Universal quantification, HM style, gives you functions from types to values (terms that can exist at runtime). If you have, say, "length : List a -> Int" you have a function that's universally quantified over "a": you tell "length" what type "a" is and you get back a function from one concrete type to another, something you can have at runtime. (All the functions producible here are identical, thanks to type erasure, so while this type-to-value thing actually happens in order to perform type checking the compiler will only ever produce one implementation.)

The last option, railed against in the article, is to have a function from a value to a type. This is, to agree with the article, generally pretty weird and hard to get a handle on. Where the article deliberately picks pointless examples, though, I'd like to point out two much more commonly encountered kinds: "Vector a n", the type of vectors of type a and length n. The type argument is a type, but the length argument is a value. The other example comes from C: tagged unions. You have a union type, that might be one of a handful of type, and you have a value that distinguishes which one it is. In C, there's no type system support and you just have to get it right every single time you use it. If you have functions from values to types, though, you can have the type checker get involved and tell you when you've made a mistake.

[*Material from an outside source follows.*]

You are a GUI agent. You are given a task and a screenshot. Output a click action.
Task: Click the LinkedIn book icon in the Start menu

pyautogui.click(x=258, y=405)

The whole point of static types is to specify your program's behaviour in a way that the compiler can reject more incorrect implementations. We know from way back in Gödel's day that no type system can be complete (accepting all correct programs) and consistent (rejecting any incorrect programs). Most type systems we can practically work with are inconsistent (you can get any program to be accepted by the compiler with the right type casts) because the incompleteness of the type system hinders expressivity. I believe it's possible to have a consistent type system with sufficient expressivity to allow all _useful_ programs to be written, and those type systems will roughly correspond to the Calculus of Constructions, ie, they will be dependently typed. I am not yet sure I believe that the cognitive load of working in such a language will make it worth doing - which as far as I can tell is the point the author of the article is making about type systems.